UC Riverside ha adoptado un Plan de Adaptación y Acción Climática que encaminará al campus para reducir sus emisiones de gases de efecto invernadero y promover la sostenibilidad.
El documento, que el Canciller S. Jack Hu aprobó y firmó en diciembre, es el primero de su tipo bajo un nuevo requisito para todo el sistema de la Universidad de California. Fue publicado en el sitio web de la Oficina de Sostenibilidad el mes pasado.
Los 10 campus de la UC deben reducir las emisiones totales de gases de efecto invernadero en al menos un 90 % con respecto a los niveles de 2019 para 2045 y establecer objetivos provisionales de reducción de emisiones. Los planes crearán una visión para que cada campus alcance esas metas.
En una carta de presentación del plan, Hu dijo que invertir en estas estrategias no se trata solo de cumplir los objetivos climáticos estatales y de la UC, sino también de crear valor a largo plazo para la universidad.
«La acción climática reducirá los costos, protegerá los recursos críticos, abrirá nuevas oportunidades de financiamiento y hará de UC Riverside un destino más sólido para los estudiantes, profesores y personal que desean liderar la sostenibilidad y la acción climática», afirmó Hu.
La UCR fue uno de los primeros campus en completar su plan, lanzando el proceso hace un año e involucrando a unos 100 participantes del campus en un amplio proceso de participación, dijo Francis Mitalo, especialista del programa de sostenibilidad en la Oficina de Sostenibilidad.

Se invitó a las partes interesadas del campus a realizar una encuesta sobre los objetivos de sostenibilidad y asistir a talleres y ejercicios de priorización a medida que se desarrollaba el plan.
Una evaluación de las operaciones del campus encontró que la mayoría de las emisiones de gases de efecto invernadero de la UCR provienen del uso de energía.
El plan describe 15 acciones clave, de las cuales cinco son prioridades inmediatas durante los próximos tres años. Estos incluyen el desarrollo de pautas de construcción totalmente eléctricas para nuevas construcciones; alternativas de compost en crecimiento; ampliar el programa R’Garden; mejorar los sistemas de monitoreo de energía; y evaluar la infraestructura del campus en busca de posibles mejoras para dar cabida a opciones de transporte alternativas, como bicicletas, scooters y patinetas.
Mitalo dijo que algunas estrategias ya están en marcha, como el edificio del campus recientemente construido que incorpora prácticas totalmente eléctricas y sustentables.
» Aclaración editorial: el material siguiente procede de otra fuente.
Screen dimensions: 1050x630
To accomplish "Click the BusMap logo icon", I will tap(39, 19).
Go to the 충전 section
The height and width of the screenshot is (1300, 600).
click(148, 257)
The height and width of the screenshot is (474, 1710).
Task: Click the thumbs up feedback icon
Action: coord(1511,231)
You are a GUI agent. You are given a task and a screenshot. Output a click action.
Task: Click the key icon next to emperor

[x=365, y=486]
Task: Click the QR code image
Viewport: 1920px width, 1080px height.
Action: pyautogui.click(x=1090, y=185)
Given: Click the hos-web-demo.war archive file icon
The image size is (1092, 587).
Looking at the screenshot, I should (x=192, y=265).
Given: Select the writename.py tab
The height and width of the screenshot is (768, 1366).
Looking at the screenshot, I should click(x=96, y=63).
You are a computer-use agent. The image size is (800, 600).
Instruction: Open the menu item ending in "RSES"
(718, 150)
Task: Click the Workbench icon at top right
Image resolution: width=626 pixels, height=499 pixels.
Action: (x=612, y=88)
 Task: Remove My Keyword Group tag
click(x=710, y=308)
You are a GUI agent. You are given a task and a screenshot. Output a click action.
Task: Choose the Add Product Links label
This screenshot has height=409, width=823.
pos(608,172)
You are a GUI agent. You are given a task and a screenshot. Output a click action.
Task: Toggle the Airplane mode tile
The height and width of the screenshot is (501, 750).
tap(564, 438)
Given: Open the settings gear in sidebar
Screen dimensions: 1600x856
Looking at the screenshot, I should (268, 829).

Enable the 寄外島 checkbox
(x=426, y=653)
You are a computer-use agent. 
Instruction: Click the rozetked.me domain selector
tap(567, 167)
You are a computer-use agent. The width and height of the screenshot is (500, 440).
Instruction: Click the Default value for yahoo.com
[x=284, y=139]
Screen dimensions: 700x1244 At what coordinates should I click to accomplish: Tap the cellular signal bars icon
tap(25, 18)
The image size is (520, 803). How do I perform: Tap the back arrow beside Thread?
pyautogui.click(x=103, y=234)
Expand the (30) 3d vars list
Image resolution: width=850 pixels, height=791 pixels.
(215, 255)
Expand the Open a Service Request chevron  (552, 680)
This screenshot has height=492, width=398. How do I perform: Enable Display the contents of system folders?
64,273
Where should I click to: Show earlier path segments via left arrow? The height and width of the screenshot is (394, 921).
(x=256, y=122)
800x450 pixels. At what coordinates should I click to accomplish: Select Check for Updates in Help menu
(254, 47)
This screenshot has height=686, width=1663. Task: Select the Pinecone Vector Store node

Los servicios de instalaciones y los servicios de comedor ya han comenzado a agregar más contenedores de abono al campus.
Un importante proyecto propuesto en un estudio de descarbonización para 2024 exige convertir las plantas centrales de servicios públicos de gas natural a electricidad, un proyecto de 400 millones de dólares que se espera que esté terminado para 2045.
Mitalo dijo que el siguiente paso en el plan de acción climática es comenzar a trabajar con los departamentos y comités de sostenibilidad relevantes sobre cómo financiar e implementar estrategias.
Dijo que las medidas propuestas van más allá de reducir las emisiones de gases de efecto invernadero, sino que también generan ahorros, mejoran la salud pública y abogan por la justicia climática.
«Este enfoque integral garantiza que nuestras estrategias climáticas brinden beneficios significativos, equitativos y de largo plazo para toda la comunidad universitaria», dijo.
El plan se desarrolló como una colaboración entre la Oficina de Sostenibilidad, Servicios de Instalaciones y la Oficina de Planificación, Diseño y Construcción, y el contratista internacional AECOM Consultants, con sede en Dallas, redactó el documento.